#ExtinctionRebellion’s pink herring

Over the past few days, the #ExtinctionRebellion has been variously creating havoc on its guided tour of London: a bonanza of pink boats for street voyages, organised naps in the Natural History Museum, catering tents and skate parks for the entertainment of the protesting masses. All several hundred of them.

They only ask for net carbon emissions to zero by 2025, a ‘people’s assembly’ (referendum, anyone?) to make sure only sensible decisions are made, and no lies from politicians (…..). When 16-year-old Swedish activist, Greta Thunberg appeared, after an arduous train ride eschewing air travel, to give her speech, the numbers swelled to over a thousand, eager to receive the uplifting, palatably brief pat on the head from a focal figure of the movement. She told them that they were all doing very well and ‘making a difference‘. Twittergram conservationism at its finest.

I am not entirely sure what to think about the protests. But I certainly have a few reservations about them. On problem is that, climate change, extinction and ecological collapse are an exceedingly complex set of interlinked problems, which nobody fully understands or has immediate solutions for. Protests with poorly-specified ideals and goals offer no solutions at all, nor do emotive speeches and Nobel peace prizes to high-profile teenagers.  As much as Greta Thunberg is admirable in many ways – I certainly would not have had the balls to do what she’s doing at her age- she isn’t making any substantive developments to the discussion. She sets up a straw man of ‘adult lies’ and ‘global inertia’ against which to make generalised objections.

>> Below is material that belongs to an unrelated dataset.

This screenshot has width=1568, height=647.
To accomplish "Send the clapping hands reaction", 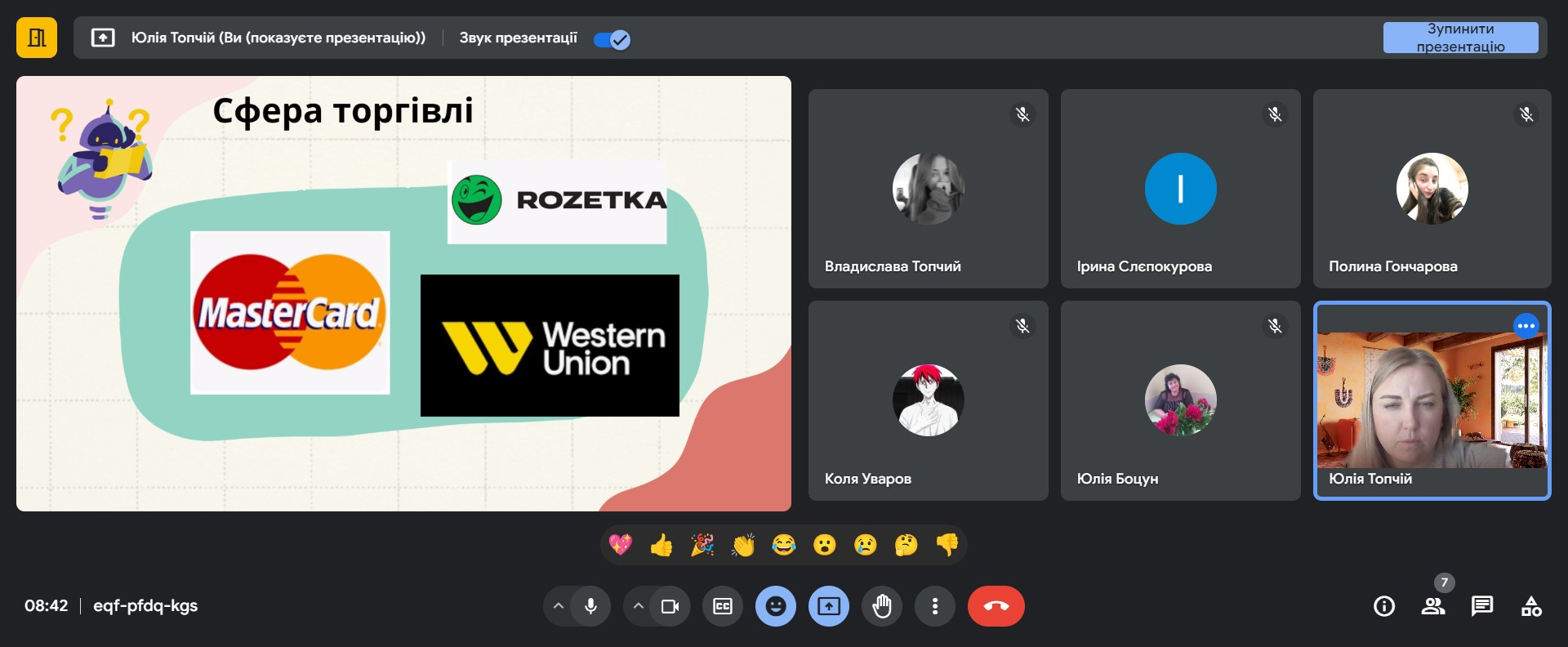I will [743, 545].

This is a level of argument not at all unexpected for a 16 year old, but, fortunately, it is just simply not quite true. She claims, ‘nothing is being done’ about climate change. Actually, quite a lot has been done about climate change. Not enough, but rather a lot. It is just a very, very difficult problem. This form of conservationism-by-soundbyte tells us nothing we don’t already know and does nothing to convince the hardcore denialists who are the real problem, politically. Then there is the danse macabre of gender, class and race politics that such public discussions inevitably reanimate.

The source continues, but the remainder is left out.